▶ [节选文本]
文件内容的 web 资源探测器：webprobe

文件内容的 web 资源探测器，根据规则匹配文件内的 web 资源，然后探测资源是否可访问、其内容是否存在某些关键字。

可用在 https 改造中，例如：匹配模板内通过 <script src=""> 和 <link href=""> 方式加载的资源，并检测该资源的源码内是否存在 http:// 关键字（如果存在则该资源有可能会发起 http 请求，所以该资源需要改造）

安装

安装 webprobe

$ sudo npm install -g webprobe

使用

当前目录运行

$ webprobe

会以当前目录为根目录，递归遍历并查找所有以 <script src=""> 和 <link href=""> 方式加载的资源，并进行 http:// 关键字的探测（如果该文件内存在则会进行记录）

默认查找的文件后缀是：types = ['vm', 'html', 'xtpl', 'php'];

通过配置文件运行

配置文件示例1：

module.exports = {

    //需要遍历的目录列表，绝对路径
    dirs: [
        '/github/dir1',
        '/github/dir1'
    ],

    //需要查找并进行正则匹配的文件后缀，如果不指定，则用默认文件类型
    types: ['html', 'xtpl']
};

将上面内容保存为config.js，运行：

$ webprobe config.js

更多配置项，请参考 config.js

配置文件示例2，多个独立的配置：

module.exports = [
    {
        dirs: [
            '/github/dir1'
        ],
        types: ['vm', 'html']
    },
    {
        dirs: [
            '/github/dir2'
        ],
        types: ['xtpl', 'php'],

        //可以不设置charset选项，会使用jscharset自动检测每个文件的编码
        charset: 'gbk'
    }
];

将上面内容保存为config.js，运行：

$ webprobe config.js

更多用法，请参考 config2.js

注意：如果没有指定charset参数，将会用 jscharset 模块自动检查文件编码

报告

程序最后会在控制台输出运行报告，报告内容采用 markdown 语法，最后的显示如 report.md 所示。

▶ [所示材料]
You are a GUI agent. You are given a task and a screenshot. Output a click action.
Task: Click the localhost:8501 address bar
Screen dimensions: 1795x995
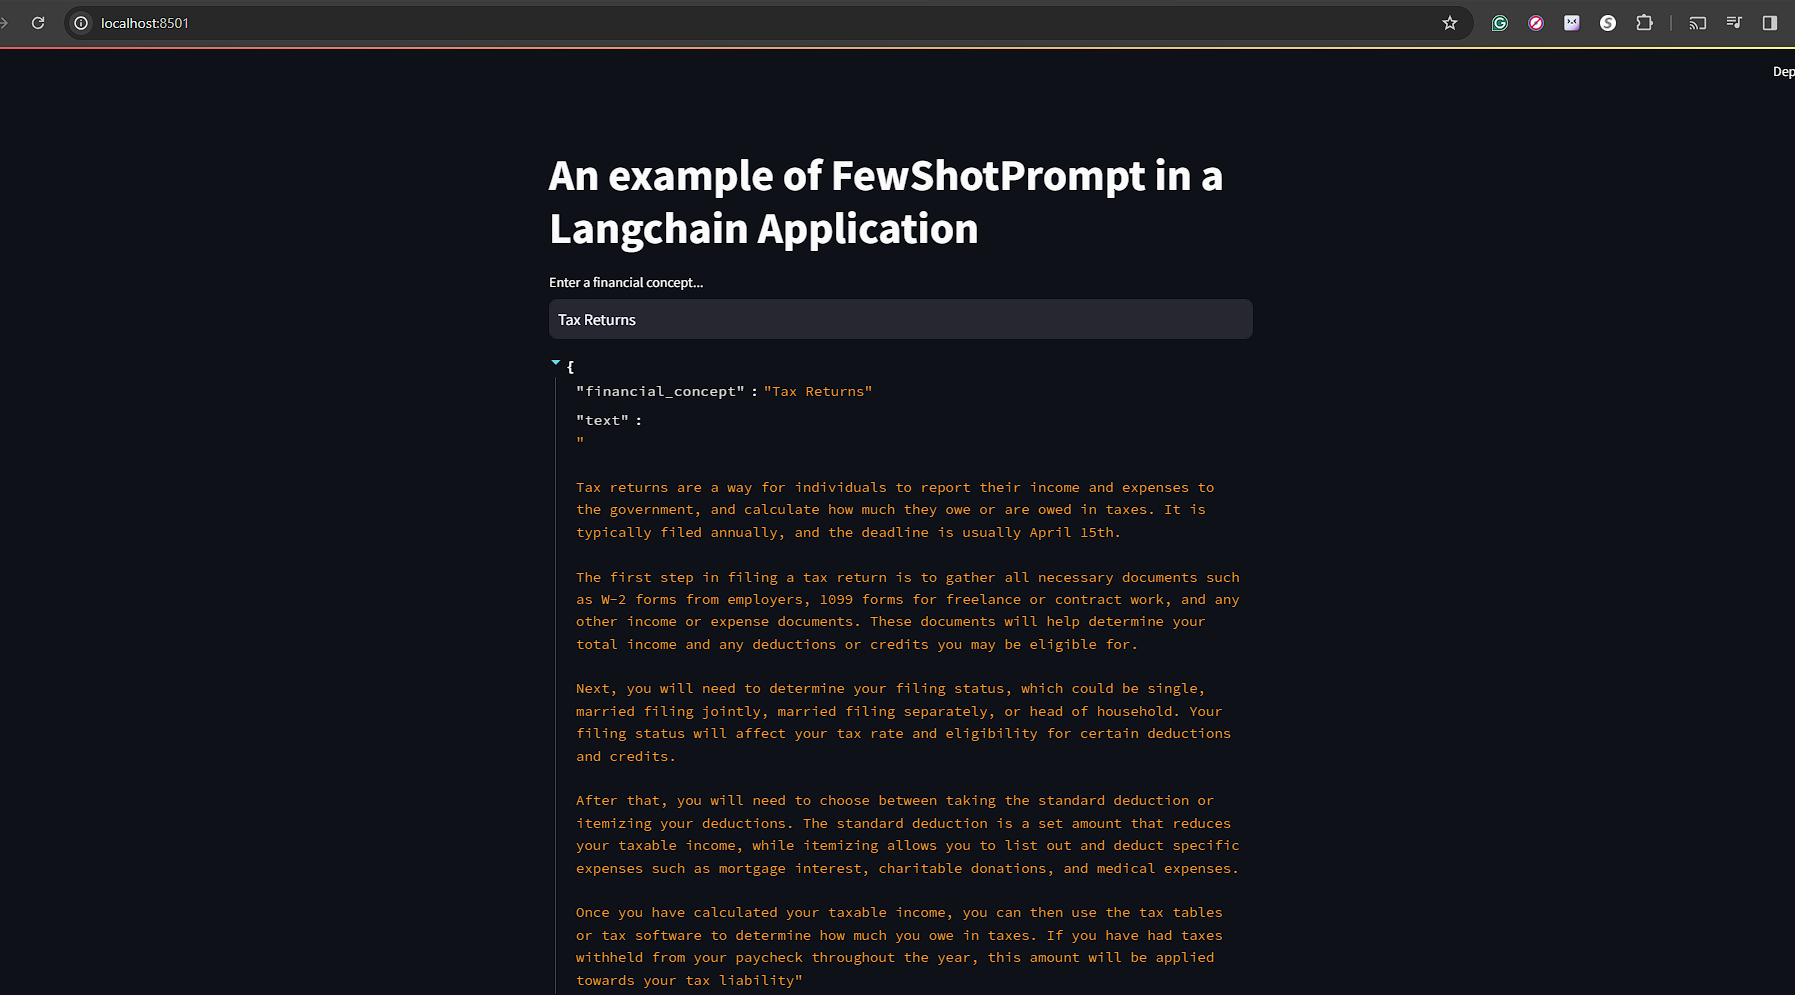coord(760,23)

▶ [任务]
1. 根据 webprobe 节选，该工具默认查找哪些文件后缀？
2. 判断下列说法是否与 webprobe 节选相符，并逐条引用节选中起决定作用的原文：(a) 未设置 charset 时，会借助 jscharset 模块自动检测文件编码；(b) 配置文件中 dirs 所列目录应使用相对路径；(c) 运行报告以 HTML 格式写入文件。
3. 请接着 webprobe 节选的最后一句往下写。
这些材料取自另一个来源。

▶ [参考答案]
1. vm、html、xtpl 和 php。

2.
(a) 是。原文：“如果没有指定charset参数，将会用 jscharset 模块自动检查文件编码”
(b) 否。原文：“需要遍历的目录列表，绝对路径”
(c) 否。原文：“程序最后会在控制台输出运行报告，报告内容采用 markdown 语法”

3.
为了获得更佳的阅读体验，推荐将输出结果保存入文件然后用 markdown 可视化工具打开：

$ webprobe > report.md

自定义格式

你可以把 webprobe 安装到本地目录，然后自己调用 run 方法得到 report 对象，进行自定义输出：

$ tnpm install webprobe
$ touch index.js
$ vim index.js

index.js：

var webprobe = require('webprobe');
webprobe.run({
    dirs: [
        '/Users/alvin/Documents/www/ali/git/wuji/webprobe/test/demo'
    ],
    types: ['vm', 'html'],
    ignores: [
        'ignoreme'
    ],
    replaces: [
        {
            from: ['$!{uiModule}', '$!{guiModule}'],
            to: 'http://g.tbcdn.cn'
        }
    ]
}, function(err, report){
    if(err) throw err;

    //show report logic
    //report = {
    //	errorURLs : [], // 所有错误的 URL
    //	ignoreURLs : [], // 所有忽略掉的 URL
    //	errorProbes: [], // 所有探测失败的 URL
    //	probeURLs : [], // 所有探测过的 URL
    //	allURLs: [] // 所有匹配到的 URL
    //}
});

高级用法

如 config3.js 所示，你可以自己指定匹配的正则和需要探测的内容。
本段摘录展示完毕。